Formerly the main entrance was where the campanile now stands that was built by Cardinal Orsini in 1677. The bell from the old campanile given by Archbishop Marullo in 1646 and cast by the famous Napoletan bellsetter Onofrio Giordano was transferred to the new tower.

In the cathedral are frescoes of 1940-1941, by Natale Penati of Milan, representing: Pope Julius III and Pope Benedict XIII; the apparition of Saint Lawrence to Totila; Justinus and companions, the saints of Siponto; and the Martyrs of Forconio.

Here are preserved the portraits of the archbishops (Orsini, Muscettola, Rivera, Tagliatela and others), some parchments, the baptismal registers from 1600 onwards and various other books.

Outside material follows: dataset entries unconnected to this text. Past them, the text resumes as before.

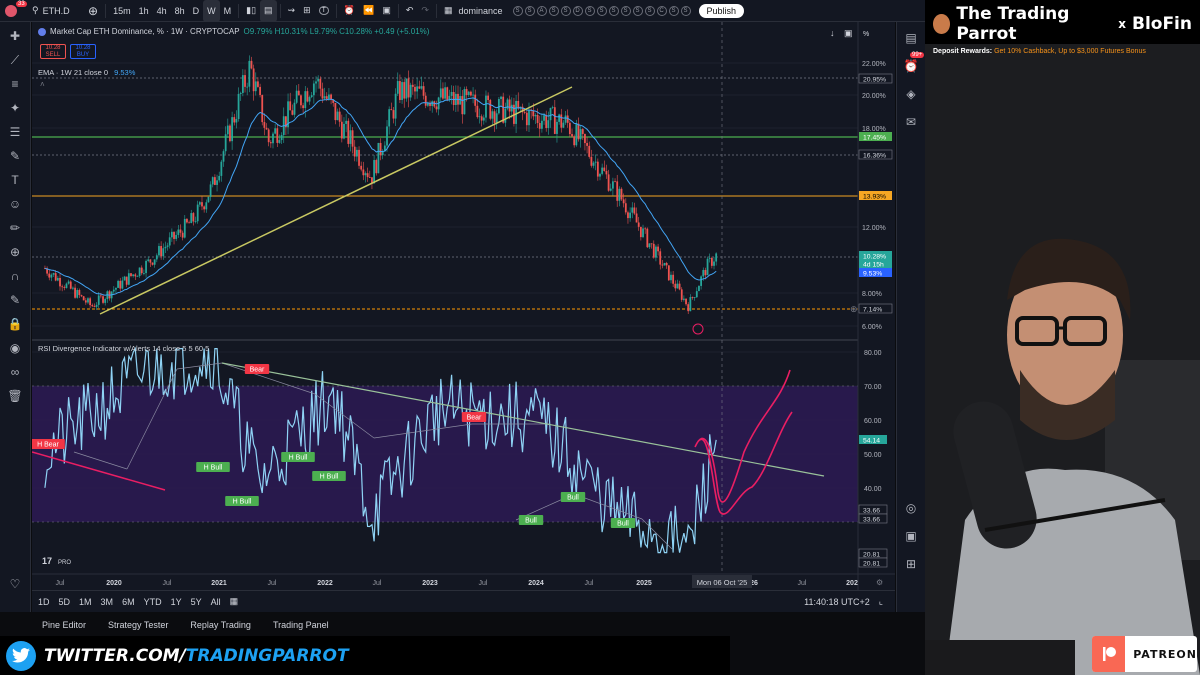 The width and height of the screenshot is (1200, 675). What do you see at coordinates (15, 276) in the screenshot?
I see `magnet-icon: ∩` at bounding box center [15, 276].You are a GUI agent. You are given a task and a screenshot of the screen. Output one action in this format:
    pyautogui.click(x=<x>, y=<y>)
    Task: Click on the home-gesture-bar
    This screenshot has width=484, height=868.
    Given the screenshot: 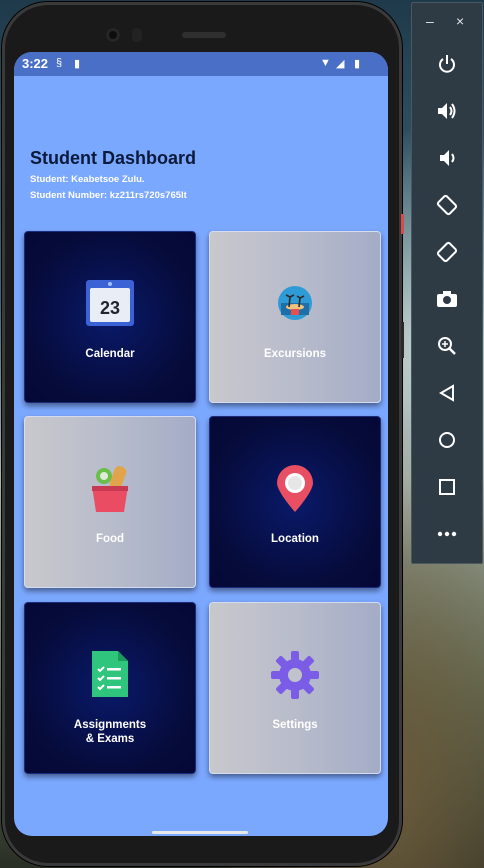 What is the action you would take?
    pyautogui.click(x=200, y=832)
    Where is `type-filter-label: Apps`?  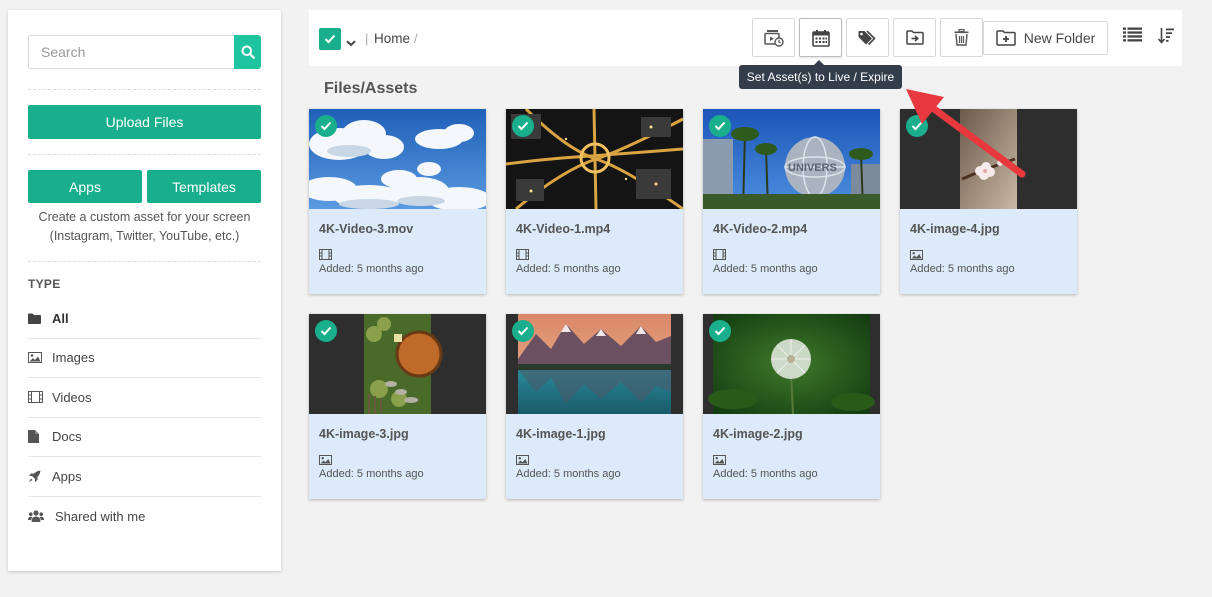
type-filter-label: Apps is located at coordinates (67, 476).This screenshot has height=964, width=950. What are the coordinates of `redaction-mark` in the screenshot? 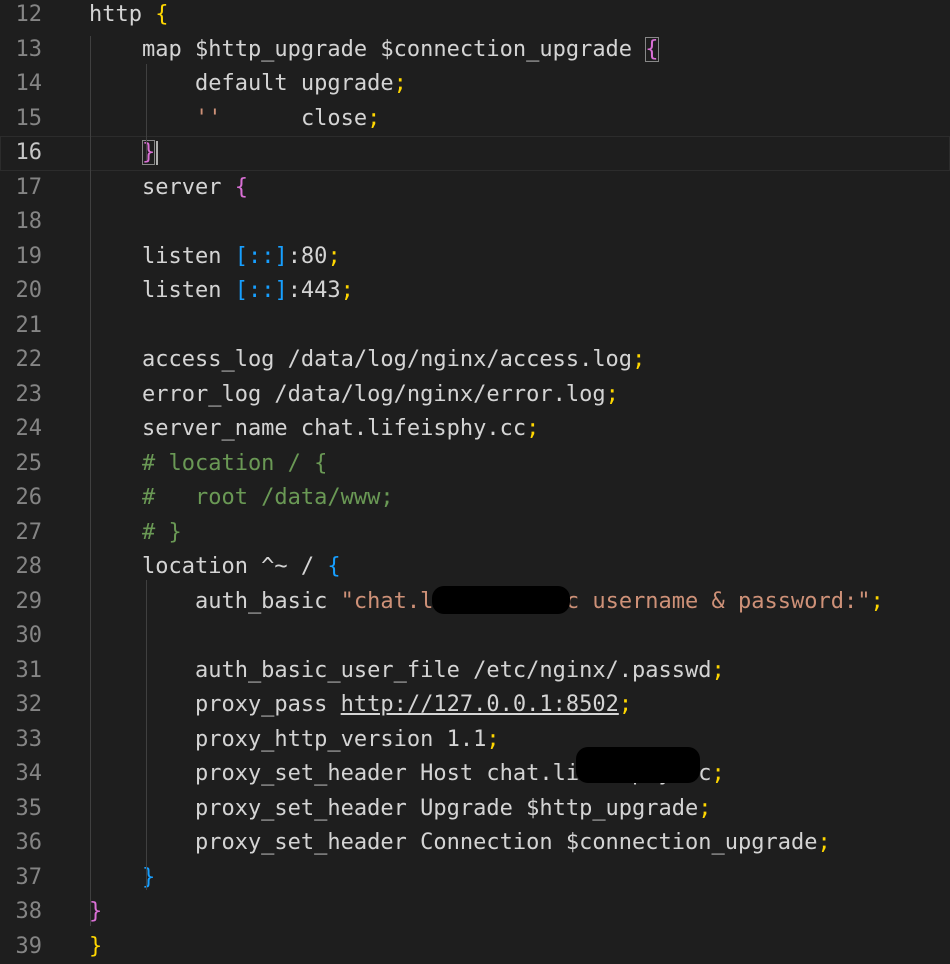 It's located at (501, 600). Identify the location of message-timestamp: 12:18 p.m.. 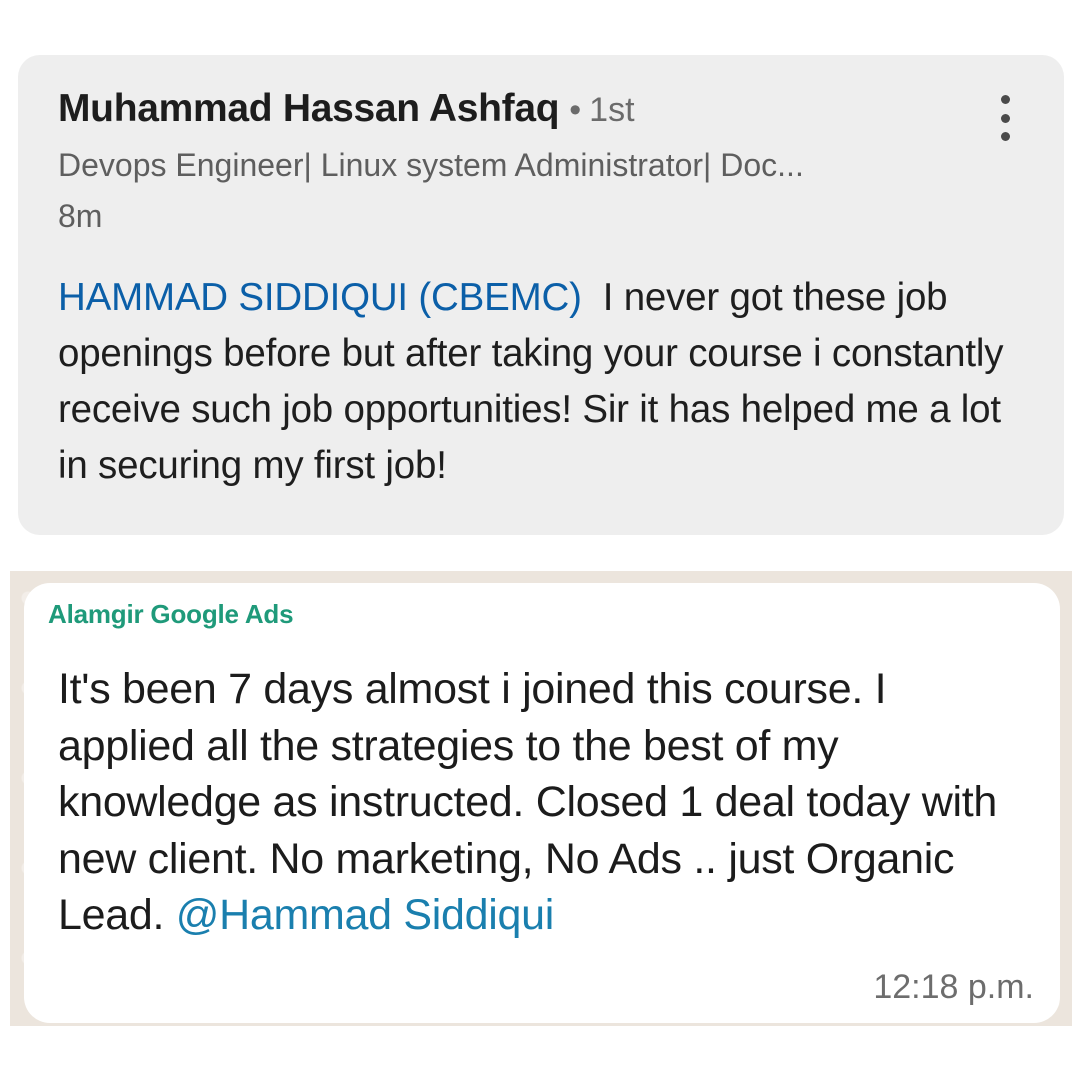
(954, 987).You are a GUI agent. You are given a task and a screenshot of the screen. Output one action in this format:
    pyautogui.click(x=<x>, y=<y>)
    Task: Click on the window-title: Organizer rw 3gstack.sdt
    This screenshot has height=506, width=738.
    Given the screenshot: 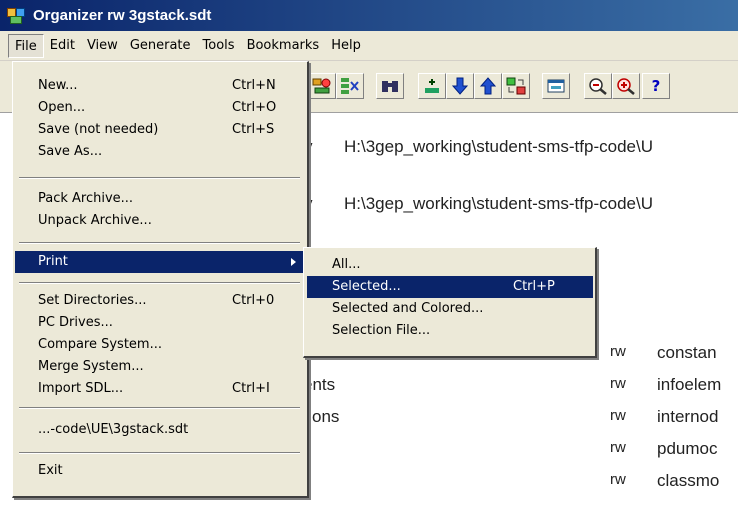 What is the action you would take?
    pyautogui.click(x=122, y=16)
    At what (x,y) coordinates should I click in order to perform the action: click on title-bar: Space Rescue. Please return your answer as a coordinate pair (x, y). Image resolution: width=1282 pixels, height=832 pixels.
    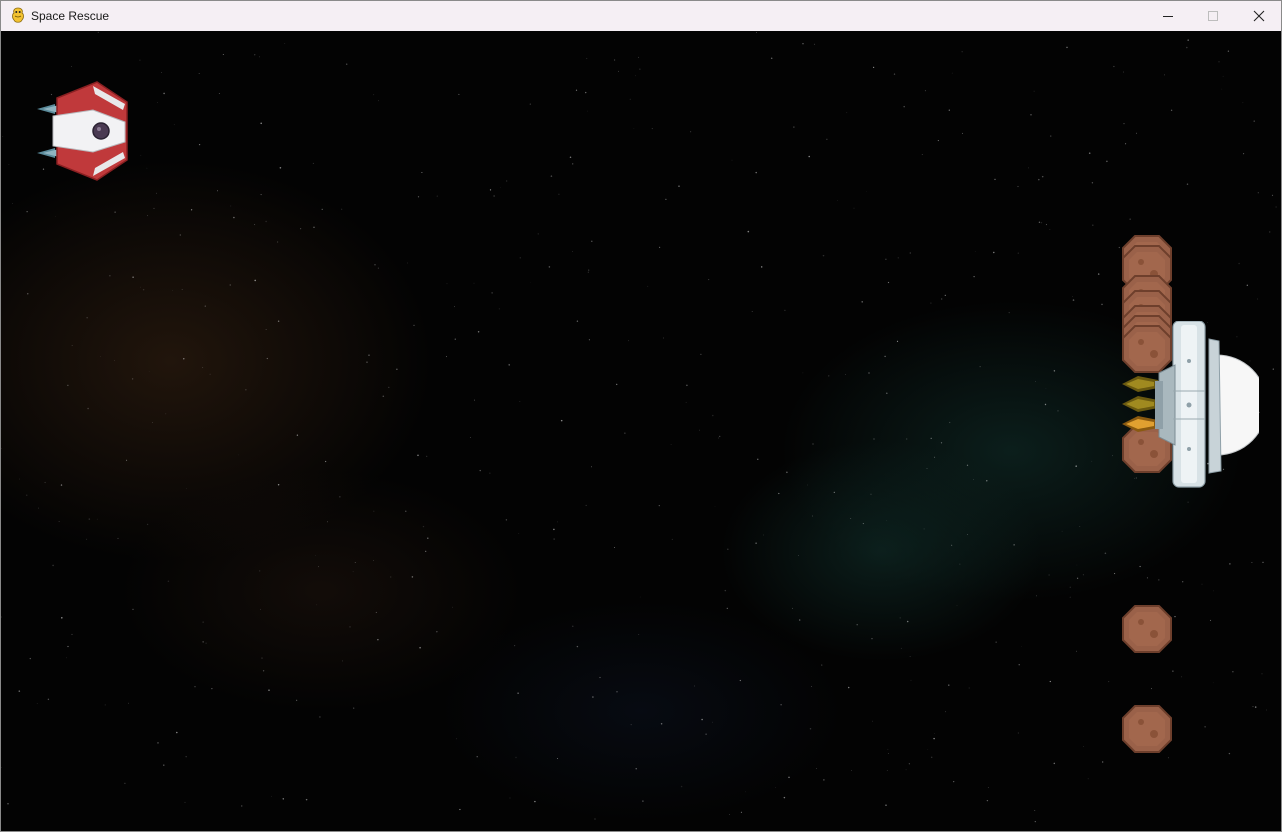
    Looking at the image, I should click on (641, 16).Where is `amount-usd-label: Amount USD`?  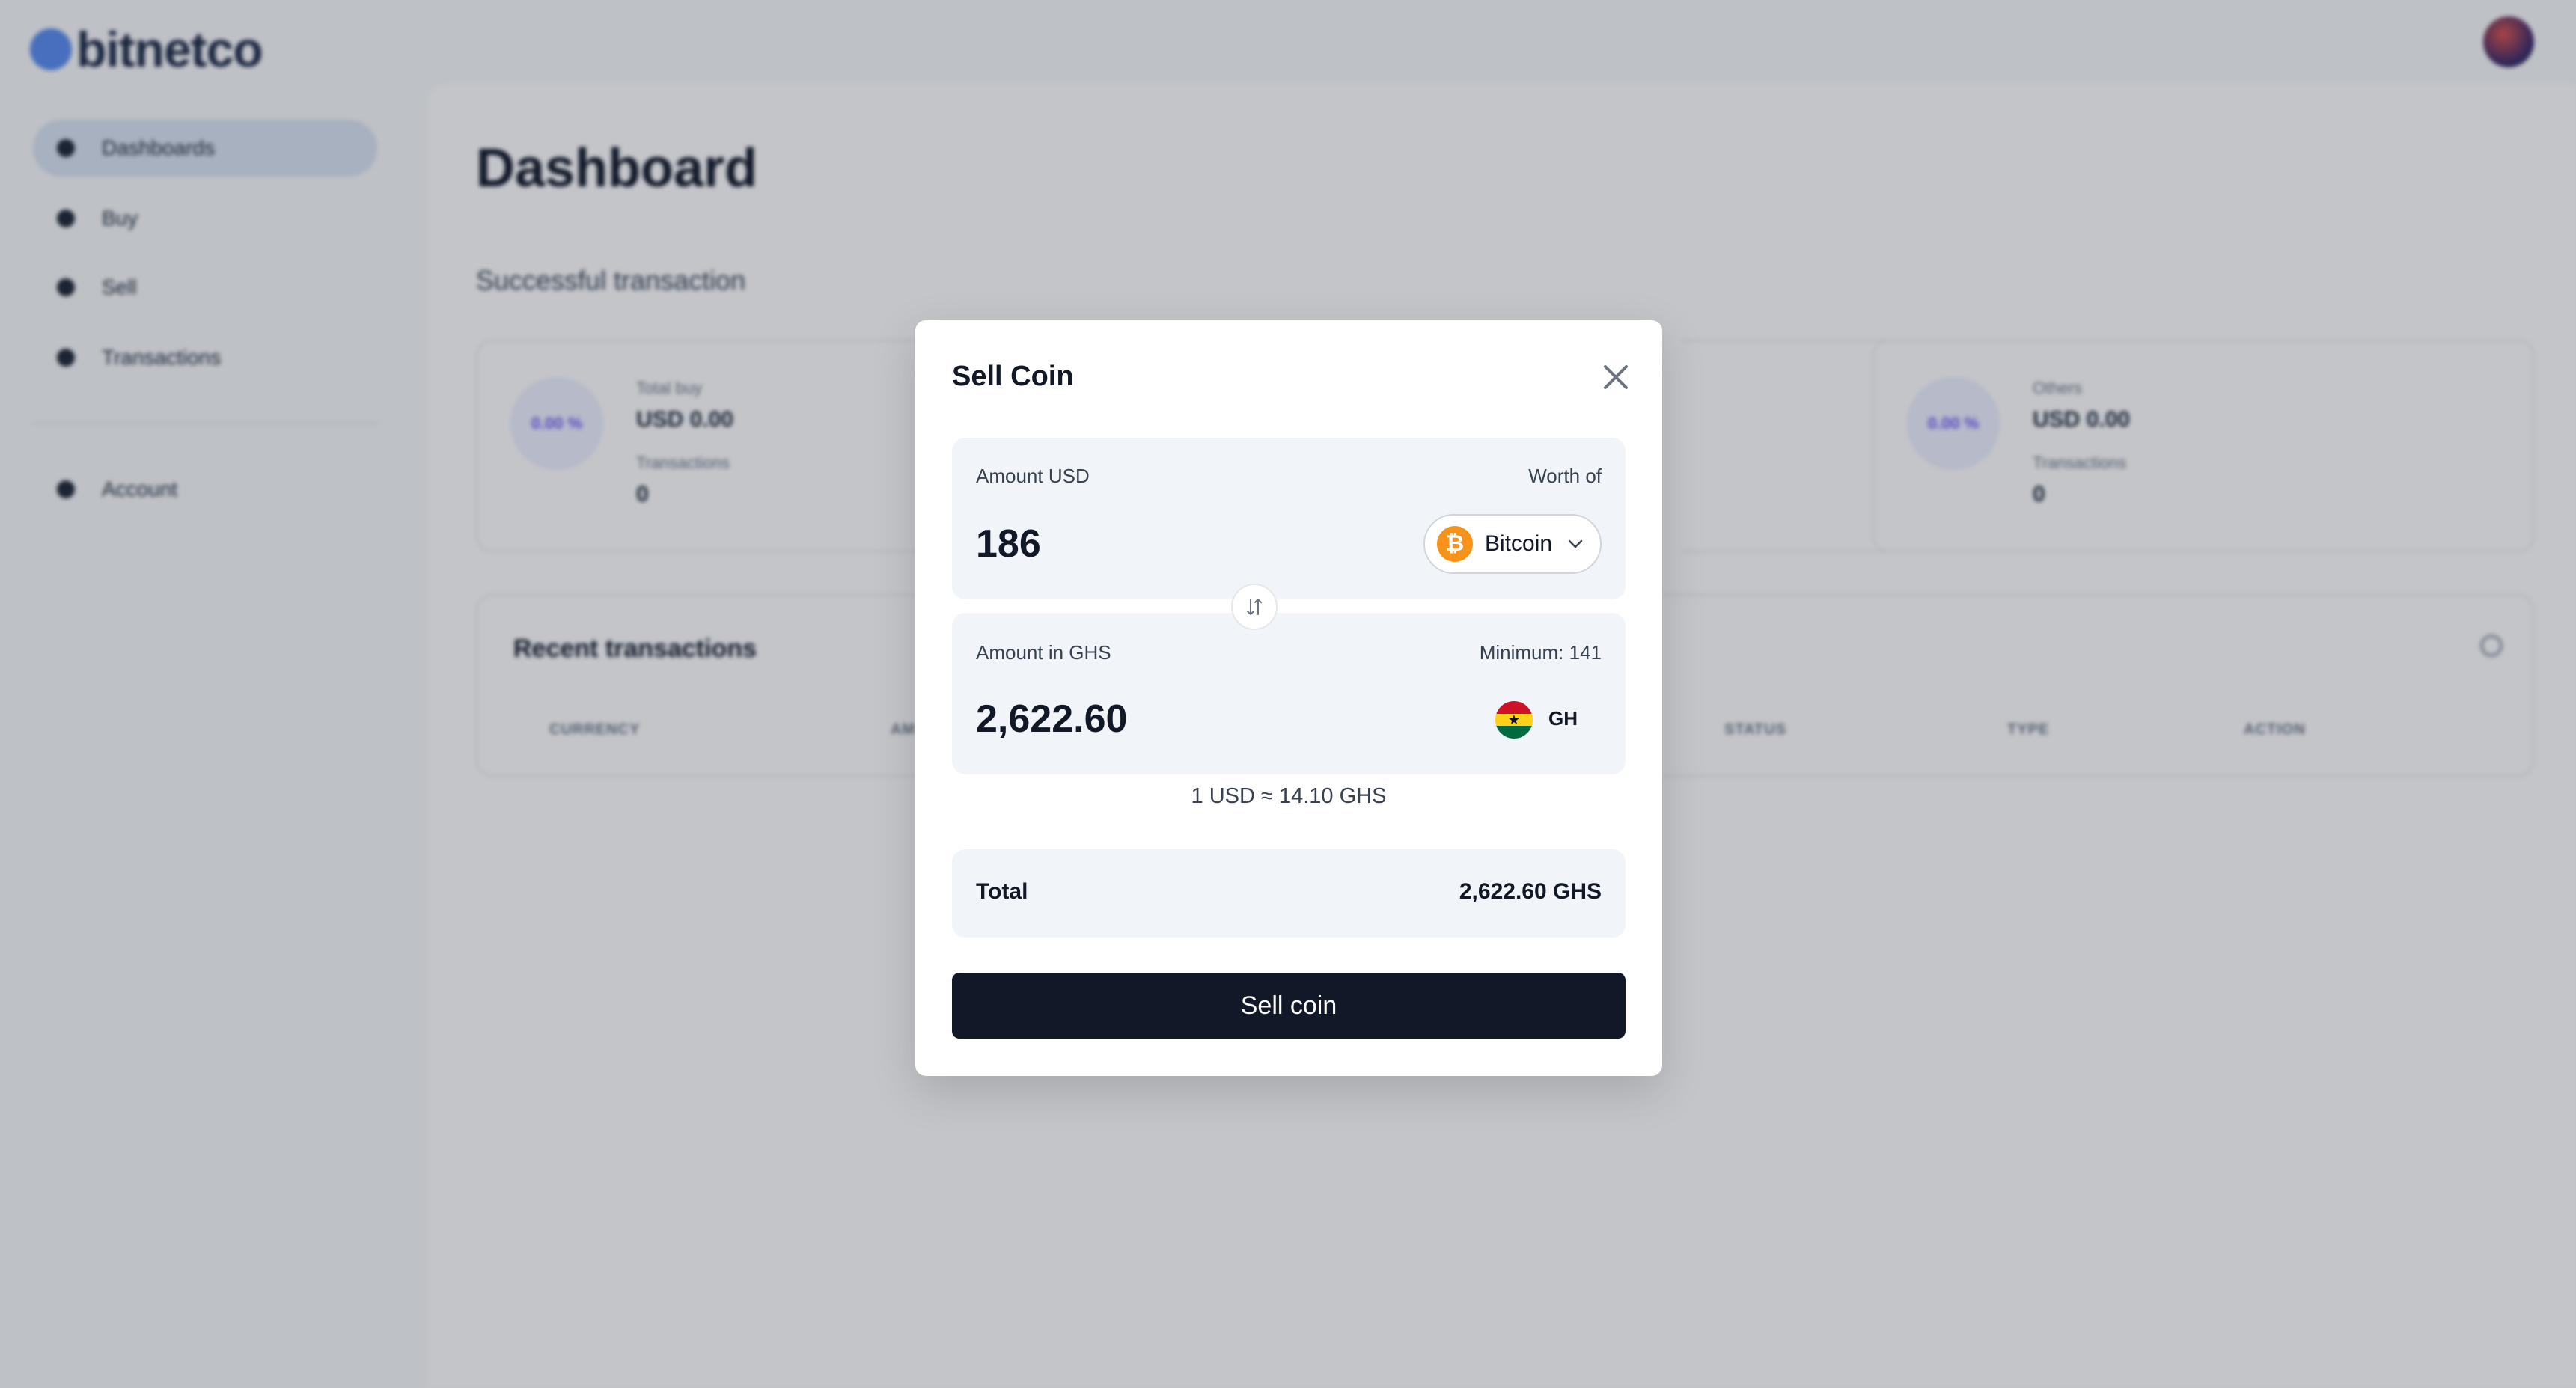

The protectress of Manfredonia is the Madonna of Siponto, and the protector, San Lorenzo Maiorano (Laurence of Siponto), whose body was moved here from Siponto by Bishop Matteo Orsini, a member of the Dominican Order and later a cardinal, on 30 October 1327. The painting and the statue of the Madonna with her splendid crown of gold sprinkled with diamonds were blessed by Cardinal Angelo Giuseppe Roncalli, later Pope John XXIII, on 28 August 1955, the feast of the Coronation of the Virgin.

During the fire and the destruction of the cathedral by the Turks the body of Saint Laurence was also destroyed, except for the right arm, which remains in the cathedral today.

In the 1960s at the wish of the bishop Cesarano the new façade in travertine marble was constructed, which incorporates the marble statue of John XXIII created by the sculptor Aronne del Vecchio.